Stored items:
____
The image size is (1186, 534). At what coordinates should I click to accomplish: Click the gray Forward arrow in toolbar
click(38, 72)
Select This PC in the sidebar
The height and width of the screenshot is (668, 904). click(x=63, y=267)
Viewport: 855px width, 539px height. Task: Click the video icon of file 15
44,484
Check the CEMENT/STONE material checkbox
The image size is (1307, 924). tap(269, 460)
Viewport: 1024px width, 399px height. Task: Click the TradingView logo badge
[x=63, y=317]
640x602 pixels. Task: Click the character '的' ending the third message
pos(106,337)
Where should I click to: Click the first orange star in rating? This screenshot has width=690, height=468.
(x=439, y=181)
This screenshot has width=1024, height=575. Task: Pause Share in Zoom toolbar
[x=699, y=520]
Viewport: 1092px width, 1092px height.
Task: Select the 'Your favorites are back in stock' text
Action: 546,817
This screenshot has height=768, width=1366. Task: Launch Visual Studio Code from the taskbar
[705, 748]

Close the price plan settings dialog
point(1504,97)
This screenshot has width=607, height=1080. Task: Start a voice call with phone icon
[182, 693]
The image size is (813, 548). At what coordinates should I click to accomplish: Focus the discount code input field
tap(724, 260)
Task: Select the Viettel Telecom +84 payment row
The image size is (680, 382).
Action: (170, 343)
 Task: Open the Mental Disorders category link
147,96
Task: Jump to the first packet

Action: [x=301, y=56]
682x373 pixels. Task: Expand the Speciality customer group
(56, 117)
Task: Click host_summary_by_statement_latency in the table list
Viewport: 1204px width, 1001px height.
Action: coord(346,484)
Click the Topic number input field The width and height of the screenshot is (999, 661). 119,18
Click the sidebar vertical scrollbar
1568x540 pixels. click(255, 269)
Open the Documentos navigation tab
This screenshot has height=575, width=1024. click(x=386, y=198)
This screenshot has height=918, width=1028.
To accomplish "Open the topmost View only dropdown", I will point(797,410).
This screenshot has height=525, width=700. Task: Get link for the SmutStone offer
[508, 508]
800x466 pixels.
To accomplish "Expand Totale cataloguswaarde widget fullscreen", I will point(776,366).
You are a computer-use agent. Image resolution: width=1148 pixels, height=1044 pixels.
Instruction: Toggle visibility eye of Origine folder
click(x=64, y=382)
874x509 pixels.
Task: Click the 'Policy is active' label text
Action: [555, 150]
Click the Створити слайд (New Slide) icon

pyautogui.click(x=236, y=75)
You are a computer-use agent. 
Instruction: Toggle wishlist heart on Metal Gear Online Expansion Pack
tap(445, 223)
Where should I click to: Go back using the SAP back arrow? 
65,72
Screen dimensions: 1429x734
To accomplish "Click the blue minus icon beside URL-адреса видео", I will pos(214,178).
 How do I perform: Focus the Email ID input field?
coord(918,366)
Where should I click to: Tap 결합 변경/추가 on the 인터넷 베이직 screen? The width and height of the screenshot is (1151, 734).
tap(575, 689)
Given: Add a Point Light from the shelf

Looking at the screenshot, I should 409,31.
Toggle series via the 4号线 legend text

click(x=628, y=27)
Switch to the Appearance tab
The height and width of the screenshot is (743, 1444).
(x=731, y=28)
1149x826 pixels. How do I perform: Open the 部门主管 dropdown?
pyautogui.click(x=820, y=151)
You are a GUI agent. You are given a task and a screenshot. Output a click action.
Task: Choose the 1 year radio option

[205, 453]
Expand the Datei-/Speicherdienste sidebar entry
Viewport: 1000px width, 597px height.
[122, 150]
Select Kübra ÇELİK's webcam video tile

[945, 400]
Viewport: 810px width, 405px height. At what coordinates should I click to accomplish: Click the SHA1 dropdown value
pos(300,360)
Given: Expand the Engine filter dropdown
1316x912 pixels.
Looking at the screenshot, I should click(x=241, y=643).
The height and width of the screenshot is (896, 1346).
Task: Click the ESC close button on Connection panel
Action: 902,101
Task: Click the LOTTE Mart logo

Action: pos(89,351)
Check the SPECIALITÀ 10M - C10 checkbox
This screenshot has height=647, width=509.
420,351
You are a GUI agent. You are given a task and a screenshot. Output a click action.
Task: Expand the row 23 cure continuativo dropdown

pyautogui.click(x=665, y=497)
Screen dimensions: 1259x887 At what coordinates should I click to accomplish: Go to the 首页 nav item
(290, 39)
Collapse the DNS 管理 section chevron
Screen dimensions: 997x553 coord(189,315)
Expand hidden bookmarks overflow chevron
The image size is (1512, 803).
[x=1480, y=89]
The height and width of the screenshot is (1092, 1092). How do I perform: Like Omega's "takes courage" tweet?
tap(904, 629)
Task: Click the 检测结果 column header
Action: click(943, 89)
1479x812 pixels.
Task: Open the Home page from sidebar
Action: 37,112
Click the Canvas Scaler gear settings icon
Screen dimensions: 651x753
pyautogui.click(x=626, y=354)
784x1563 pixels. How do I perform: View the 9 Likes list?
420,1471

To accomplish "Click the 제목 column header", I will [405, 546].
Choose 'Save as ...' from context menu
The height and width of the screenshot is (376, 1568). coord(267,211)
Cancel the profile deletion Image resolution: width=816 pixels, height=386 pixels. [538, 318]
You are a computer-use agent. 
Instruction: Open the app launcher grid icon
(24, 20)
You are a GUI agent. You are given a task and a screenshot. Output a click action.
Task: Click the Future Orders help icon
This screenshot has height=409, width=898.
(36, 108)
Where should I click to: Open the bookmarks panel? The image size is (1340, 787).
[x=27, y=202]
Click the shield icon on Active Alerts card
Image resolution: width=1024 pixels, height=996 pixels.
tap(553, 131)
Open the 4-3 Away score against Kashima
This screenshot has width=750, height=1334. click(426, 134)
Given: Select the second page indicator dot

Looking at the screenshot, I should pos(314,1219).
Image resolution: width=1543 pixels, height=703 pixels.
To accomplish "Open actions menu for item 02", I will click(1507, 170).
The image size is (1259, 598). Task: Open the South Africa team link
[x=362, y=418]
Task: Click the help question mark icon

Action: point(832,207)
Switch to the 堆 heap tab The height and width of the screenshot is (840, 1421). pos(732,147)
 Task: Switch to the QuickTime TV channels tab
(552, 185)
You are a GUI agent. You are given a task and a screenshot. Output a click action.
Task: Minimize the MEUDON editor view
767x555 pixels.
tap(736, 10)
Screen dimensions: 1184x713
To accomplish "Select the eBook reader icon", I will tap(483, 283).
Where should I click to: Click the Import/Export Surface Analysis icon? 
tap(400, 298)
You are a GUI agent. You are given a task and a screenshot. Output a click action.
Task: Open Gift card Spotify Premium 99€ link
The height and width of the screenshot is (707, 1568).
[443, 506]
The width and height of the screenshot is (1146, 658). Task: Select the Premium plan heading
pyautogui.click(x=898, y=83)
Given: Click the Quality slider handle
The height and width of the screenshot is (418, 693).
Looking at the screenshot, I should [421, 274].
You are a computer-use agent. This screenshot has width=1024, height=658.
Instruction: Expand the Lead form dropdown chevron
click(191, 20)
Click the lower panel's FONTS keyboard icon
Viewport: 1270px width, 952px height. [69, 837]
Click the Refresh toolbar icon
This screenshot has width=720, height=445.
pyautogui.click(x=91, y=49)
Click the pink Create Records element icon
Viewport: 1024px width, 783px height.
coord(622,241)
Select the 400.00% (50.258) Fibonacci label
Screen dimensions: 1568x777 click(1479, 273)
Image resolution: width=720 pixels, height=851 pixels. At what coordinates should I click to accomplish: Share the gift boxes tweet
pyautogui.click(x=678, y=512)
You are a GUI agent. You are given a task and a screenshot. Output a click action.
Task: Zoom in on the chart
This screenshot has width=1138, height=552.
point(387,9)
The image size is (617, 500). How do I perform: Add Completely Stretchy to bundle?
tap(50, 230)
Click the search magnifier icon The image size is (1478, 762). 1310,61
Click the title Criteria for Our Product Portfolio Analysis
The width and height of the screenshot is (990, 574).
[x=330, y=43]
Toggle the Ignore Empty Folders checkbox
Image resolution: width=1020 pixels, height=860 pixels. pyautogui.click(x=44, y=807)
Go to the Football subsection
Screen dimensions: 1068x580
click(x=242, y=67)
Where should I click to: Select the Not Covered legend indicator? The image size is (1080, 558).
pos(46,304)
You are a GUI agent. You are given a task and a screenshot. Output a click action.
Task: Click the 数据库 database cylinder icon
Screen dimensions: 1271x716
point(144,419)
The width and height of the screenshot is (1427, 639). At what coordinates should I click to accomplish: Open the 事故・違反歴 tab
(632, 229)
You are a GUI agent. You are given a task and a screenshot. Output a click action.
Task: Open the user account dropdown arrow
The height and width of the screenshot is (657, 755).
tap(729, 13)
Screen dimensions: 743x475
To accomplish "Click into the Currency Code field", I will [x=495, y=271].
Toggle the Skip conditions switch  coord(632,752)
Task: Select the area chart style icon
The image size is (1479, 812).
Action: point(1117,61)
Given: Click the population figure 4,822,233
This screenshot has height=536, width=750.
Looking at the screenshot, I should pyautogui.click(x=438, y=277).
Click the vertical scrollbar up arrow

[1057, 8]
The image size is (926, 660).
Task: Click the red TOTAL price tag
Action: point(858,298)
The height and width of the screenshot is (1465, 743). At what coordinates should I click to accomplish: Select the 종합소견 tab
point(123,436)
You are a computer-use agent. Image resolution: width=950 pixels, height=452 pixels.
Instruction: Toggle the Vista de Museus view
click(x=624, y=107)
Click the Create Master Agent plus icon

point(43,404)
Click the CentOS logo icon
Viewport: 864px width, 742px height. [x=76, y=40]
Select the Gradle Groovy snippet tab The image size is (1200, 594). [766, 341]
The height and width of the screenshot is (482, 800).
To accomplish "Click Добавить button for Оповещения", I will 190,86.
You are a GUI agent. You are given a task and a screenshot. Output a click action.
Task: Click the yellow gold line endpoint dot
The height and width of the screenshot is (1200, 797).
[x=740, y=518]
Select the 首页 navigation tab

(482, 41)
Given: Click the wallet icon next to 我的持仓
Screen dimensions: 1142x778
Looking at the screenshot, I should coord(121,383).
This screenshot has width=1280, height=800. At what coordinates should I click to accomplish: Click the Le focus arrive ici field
____
**Task description**
Give back precisely the lines above that start at the line containing "How do I perform: Focus" and end at the line containing "Expand hidden bookmarks overflow chevron", inclusive. No other lines belong in the output.

**Task result**
 How do I perform: Focus the Email ID input field?
coord(918,366)
Where should I click to: Tap 결합 변경/추가 on the 인터넷 베이직 screen? The width and height of the screenshot is (1151, 734).
tap(575, 689)
Given: Add a Point Light from the shelf

Looking at the screenshot, I should 409,31.
Toggle series via the 4号线 legend text

click(x=628, y=27)
Switch to the Appearance tab
The height and width of the screenshot is (743, 1444).
(x=731, y=28)
1149x826 pixels. How do I perform: Open the 部门主管 dropdown?
pyautogui.click(x=820, y=151)
You are a GUI agent. You are given a task and a screenshot. Output a click action.
Task: Choose the 1 year radio option

[205, 453]
Expand the Datei-/Speicherdienste sidebar entry
Viewport: 1000px width, 597px height.
[122, 150]
Select Kübra ÇELİK's webcam video tile

[945, 400]
Viewport: 810px width, 405px height. At what coordinates should I click to accomplish: Click the SHA1 dropdown value
pos(300,360)
Given: Expand the Engine filter dropdown
1316x912 pixels.
Looking at the screenshot, I should click(x=241, y=643).
The height and width of the screenshot is (896, 1346).
Task: Click the ESC close button on Connection panel
Action: 902,101
Task: Click the LOTTE Mart logo

Action: pos(89,351)
Check the SPECIALITÀ 10M - C10 checkbox
This screenshot has height=647, width=509.
420,351
You are a GUI agent. You are given a task and a screenshot. Output a click action.
Task: Expand the row 23 cure continuativo dropdown

pyautogui.click(x=665, y=497)
Screen dimensions: 1259x887 At what coordinates should I click to accomplish: Go to the 首页 nav item
(290, 39)
Collapse the DNS 管理 section chevron
Screen dimensions: 997x553 coord(189,315)
Expand hidden bookmarks overflow chevron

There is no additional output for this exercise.